Das Wort »Kinderarmut« fehlt im Koalitionsvertrag

Es gibt sie aber. Zu einem alarmierenden Ergebnis kommt die gewerkschaftsnahe Hans-Böckler-Stiftung. Eine aktuelle Studie - nachzulesen auf dem Internetportal »boeckler.de«, Stichwort: Kinderarmut - belegt, mit welchen Entbehrungen die »relative« Einkommensarmut in Deutschland für Kinder verbunden ist. Urlaubsreisen können sich diese Kinder und Jugendlichen nicht leisten, oft nicht einmal Winterkleidung, viele leben in feuchten Wohnungen. »Leistet sich der Haushalt eine Sache, dann reicht es an anderer Stelle nicht«, beklagt die Studie.

Eine Erfahrung, die Mona W. (37) tagtäglich macht. Die Mutter von fünf Kindern hat nicht nur wenig Geld, sondern auch noch ein akutes Wohnungsproblem. Die Familie lebt in einem Siedlungshaus aus den 1970er-Jahren direkt an der Autobahn im Stadtteil Stellingen. Das in einer Sackgasse gelegene Reihenhaus, an dem man die Autos auf der A 7 unmittelbar vorbeirauschen hört, hat vier Zimmer, in denen die Mutter mit Marco (20), Chantal (17), Jaheem (8), Jameela (5) und Alia (4) auf 74 Quadratmetern lebt. Das funktioniert nur, wenn man Kompromisse macht: Die 37-Jährige schläft im Wohnzimmer. Marco, der Schichtdienst im Hafen schiebt, übernachtet im Keller.

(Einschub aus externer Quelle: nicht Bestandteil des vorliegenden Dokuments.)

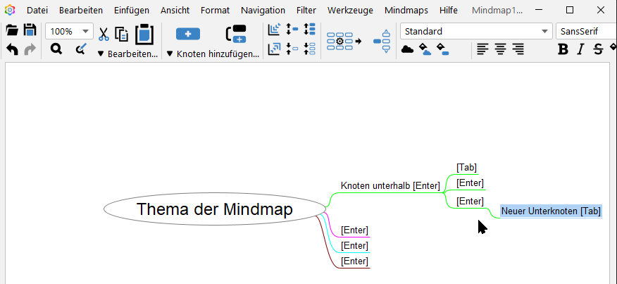Select the root node Thema der Mindmap

point(214,209)
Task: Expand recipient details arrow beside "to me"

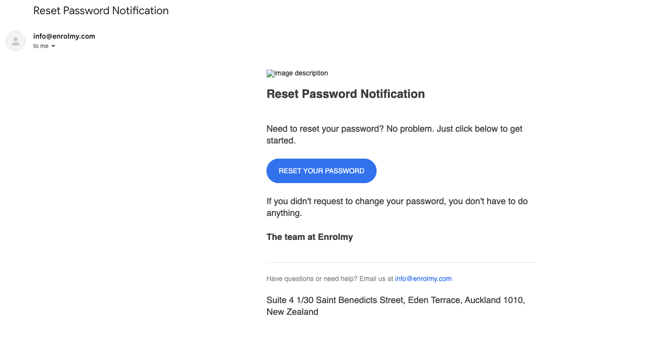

»Als ich vor vier Jahren mit Alia schwanger war, war ich froh, überhaupt eine Wohnung bekommen zu haben«, sagt die gelernte Altenpflegerin. Das klappte aber nur, weil ihre damalige Schwiegermutter für die Familie das Haus kaufte, in dem sie heute für 900 Euro Warmmiete lebt. Als Mona und ihr Lebensgefährte, der Vater der drei jüngsten Kinder, sich vor zwei Jahren trennten, kündigte die Schwiegermutter ihr umgehend die Wohnung. »Das Gericht hat die Kündigung aber abgeschmettert«, sagt Mona W. Ausziehen will sie trotzdem - wegen des heiklen Mietverhältnisses und der bevorstehenden Bauarbeiten, die mit einem Höllenlärm verbunden sein werden. Denn dort, wo jetzt ihre kleinen Kinder durch den Garten tollen, beginnen bald die Bauarbeiten an der vierten Spur der zu überdeckelnden A 7, die sich dann einige Meter in den Garten frisst. »Das heißt jahrelang Baulärm und entlang donnernde Schwertransporter«, seufzt Mona W.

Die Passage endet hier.